Could you tell us something more about the relationship between that project and your present research in Genk? You have been making on-site recordings, and you are going to work with Drake again – what approach do you assume this time?

MS

The new project is of course different, as it departs from a different context – while in Hambacher Forest things were disappearing, in Genk, they are emerging. That’s why, with Drake, we started talking about this resurrection in relation to music tropes. How were the religious chants written, where were they performed, and what was their social role? This is something still very apparent if you look at the effort put into constructing mine chapels, which in the end, also conveyed the power of the industry. Drake was also directly intrigued by the canary resurrector as a container for something, maybe even sound. We found it very particular that while the crackling of the pines served as a warning sign, in the case of the canary, it was the absence of sound that indicated the danger. To think about the resurrection is to think about death and life, about the absence of sound and the presence of sound.

KR

Now that I hear this story about the disappearance of the forest, I see some quite interesting parallels with Genk. The idea of a loss or a gain is different, and yet the same – I’ll try to explain why. You said that Hambacher Forest used to belong to the community. Also the heather grounds in Genk were called ‘gemene gronden’ (common lands). Everybody had the right to the land and could let their sheep graze on it. When in the 19th century, the government introduced the law of the savage lands, promoting the cultivation of pine forests – one of the few crops that could survive on the sandy soil – the locals protested and peasants went on strike because they were losing their communal grounds. It is a pretty similar development to the one you described in Hambacher Forest, with the industry taking over a common resource. So what you see now as a resurrection would not be perceived this way by the 19th-century farmers. They saw the coming of the pine forest as the death of their way of living. Who has the right to the landscape? How do these ideals change with time? There is always a communal idea behind, I think, being ‘the people’ vs ‘the industry, but it is always in movement. It’s a cycle, where you will always have the resurrection and the disappearance over and over again.

Dataset records:
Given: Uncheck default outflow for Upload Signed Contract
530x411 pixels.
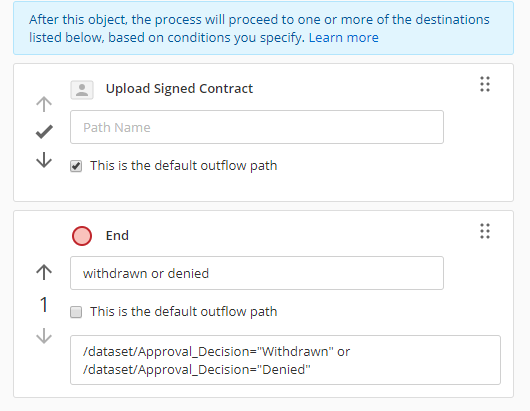Looking at the screenshot, I should (76, 166).
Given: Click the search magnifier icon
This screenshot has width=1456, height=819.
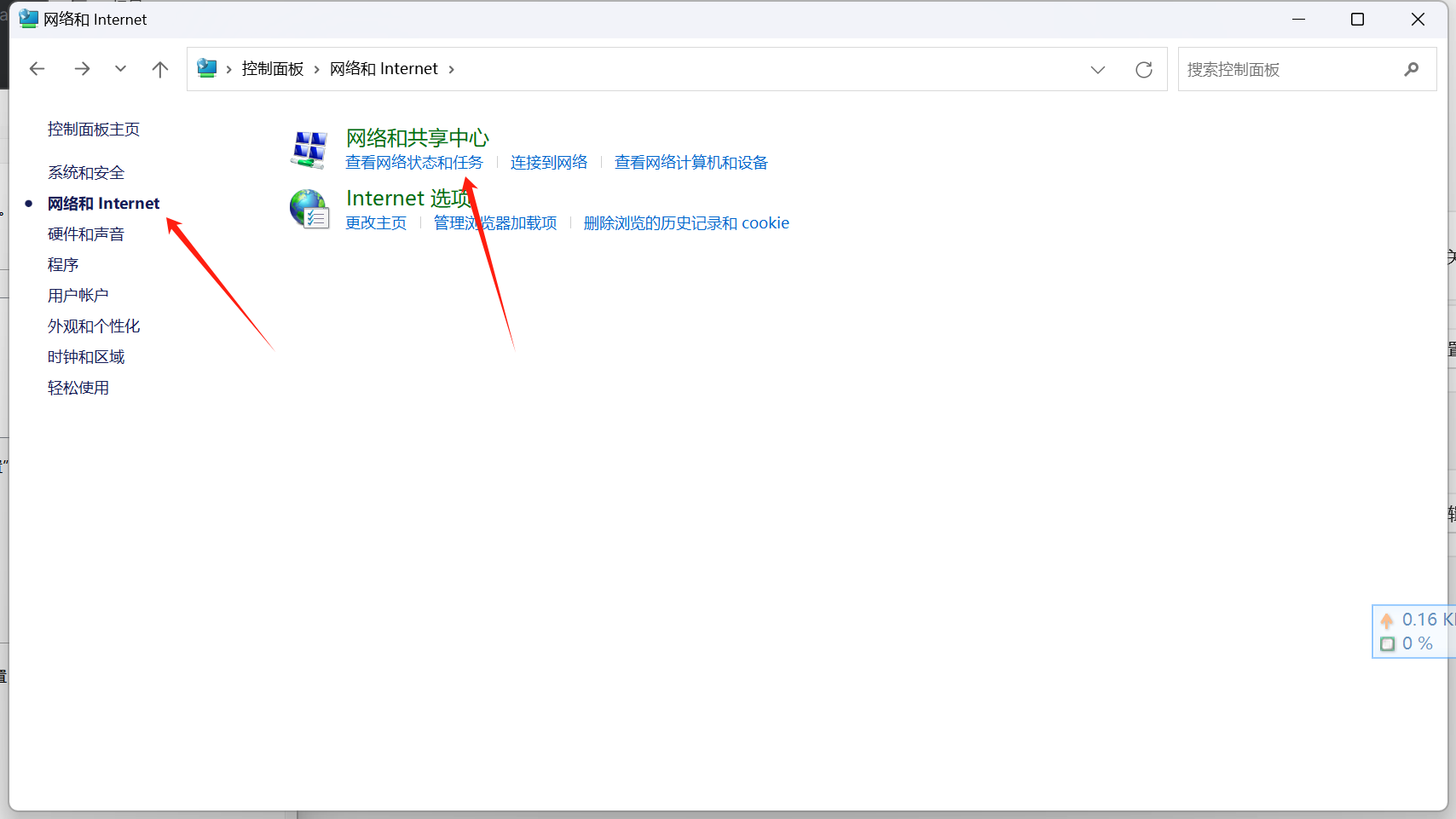Looking at the screenshot, I should pos(1411,70).
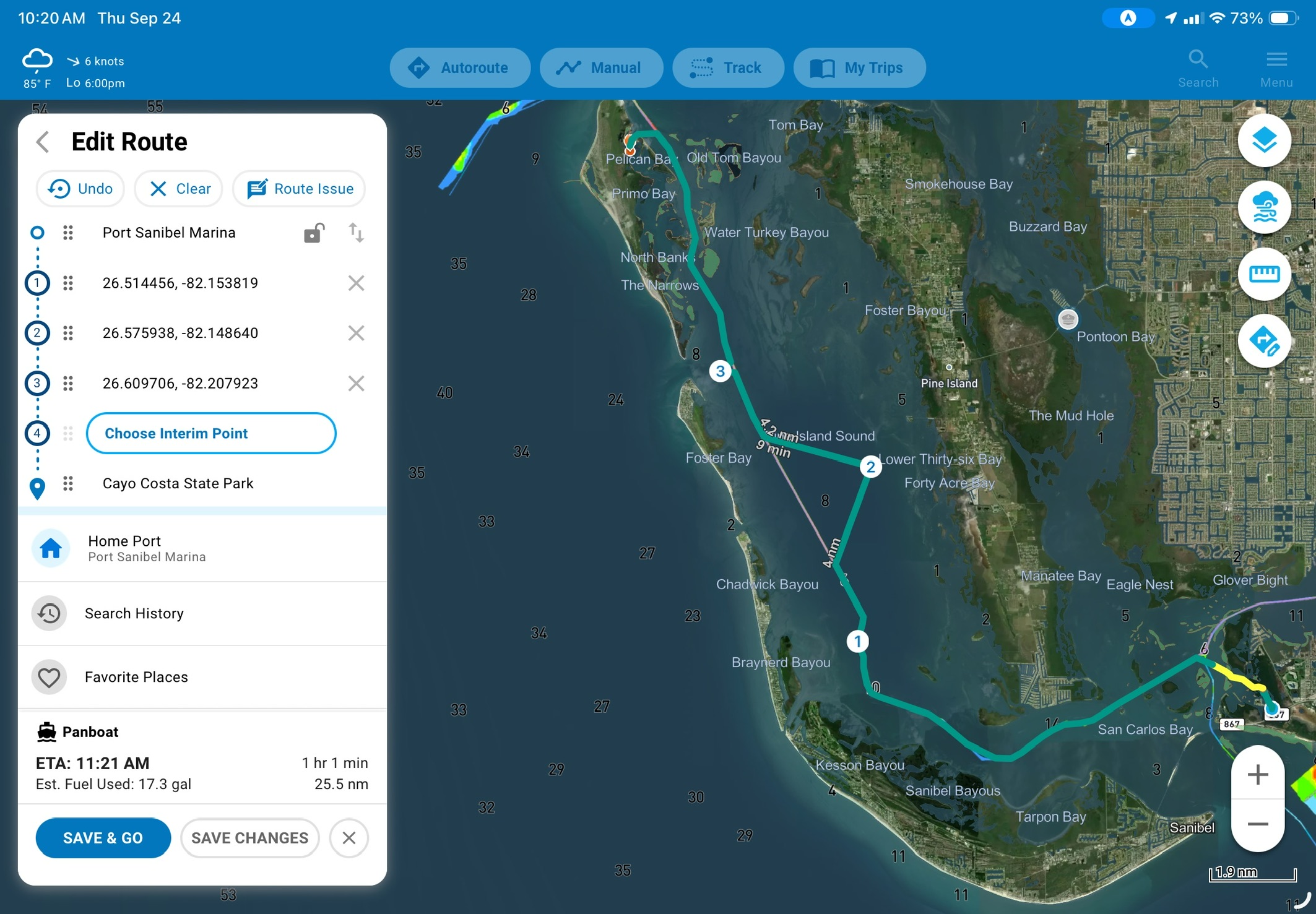Switch to Autoroute mode

(459, 67)
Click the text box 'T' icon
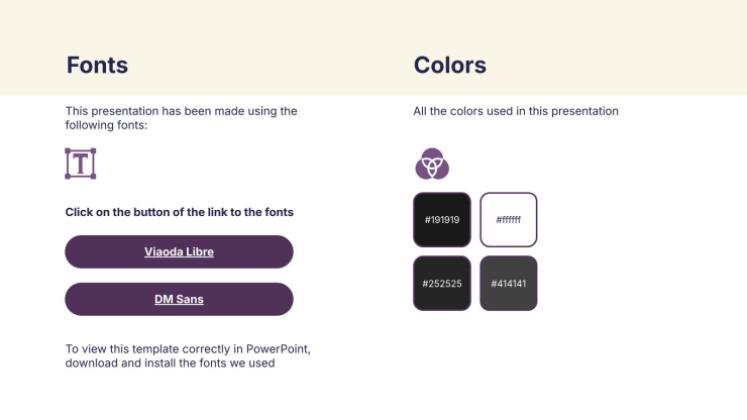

▶ **How to complete this task**:
Continue the interview about Genk and Hambacher Forest from its last sentence.

▶ **Answer**:
AM

Raymond Williams uses the metaphor of an elevator to illustrate this relativism of the notion of ‘nature’. He was referring specifically to the evolution of pastoral writing, but this metaphor might as well be adapted to other contexts. He said that no matter how far back we go in our analysis of the notion of nature (and its representations in literature, art, etc.), there has always been lamenting about the loss of a more ‘real’, more ‘natural’ way of living. He compares this to a moving elevator, which keeps going further backwards, constantly looking for a more utopian, arcadian vision of nature. This image of an elevator resonated strongly with me because it is rather unusual to spatialise the temporal dimension along the vertical axis. And this image of an elevator going underground, deep into geological time, resonates also with the context of the mine.

KR

A good example of this relativism is, for instance, the lake district of Genk – De Maten. Recently, many trees have been cut down there, which provoked a large protest. But that decision was actually taken by Natuurpunt, the keepers of this landscape, to preserve that landscape in its desired state. To protect this landscape, you have to keep it quite barren because the trees with their roots have an impact on the slope and the cascades and can disrupt the ecological system that developed in De Maten over the centuries. What makes it even more complex is the fact that there is nothing ‘natural’ about the system of lakes and cascades that this area is known for – it was man-made in the mediaeval ages to farm fish. But, of course, when the landscape painters arrived in Genk, they saw this large lake district and thought that it was ready to be painted. The reflection of light in the water was a big topic, especially in the 19th century. Historically, these aesthetic considerations also played a role in nature preservation. I know that when it was first spoken about founding a nature reserve in Genk, in the years before the First World War, there were several arguments put on the table – biodiversity was one, but the aesthetic view of the landscape was another one.

So again, we have clashing visions on what the ‘natural’ state is, and what is worth preserving. On top of that, we have different economic agendas, of how to use the land to one’s benefit, whether it’s for farming, wood or coal industry, agriculture, tourism… I’m pretty sure that Emile Van Doren or Armand Maclot would be behind the Natuurpunt when they were opening the landscape up again and cutting down the trees. But maybe from an ecological point of view, leaving the trees to grow and create a new biodiverse ecosystem might be an argument of today, so which argument do you choose?

MS

So, maybe there is no original landscape in Genk?

KR

Maybe that’s the landscape that Jan Habex painted? I don’t know.

KR

I want to still return to the idea of the sound underground and share an anecdote about it. When the coal mines started to be active in this region, after the First World War, wood was no longer used to reinforce the mineshafts, it was substituted by steel support. I think that the mine arboretum, which was cultivated as a kind of testing ground for material research, quickly became obsolete. Of course, wood was still used for other than structural purposes in the mines. I also think that wood would have lost its signalling function because, in the 20th century, conveyor belts were introduced underground, and there was this constant noise which was absent from the 19th-century mines. The same goes for the canaries, which eventually were substituted by special mine lamps.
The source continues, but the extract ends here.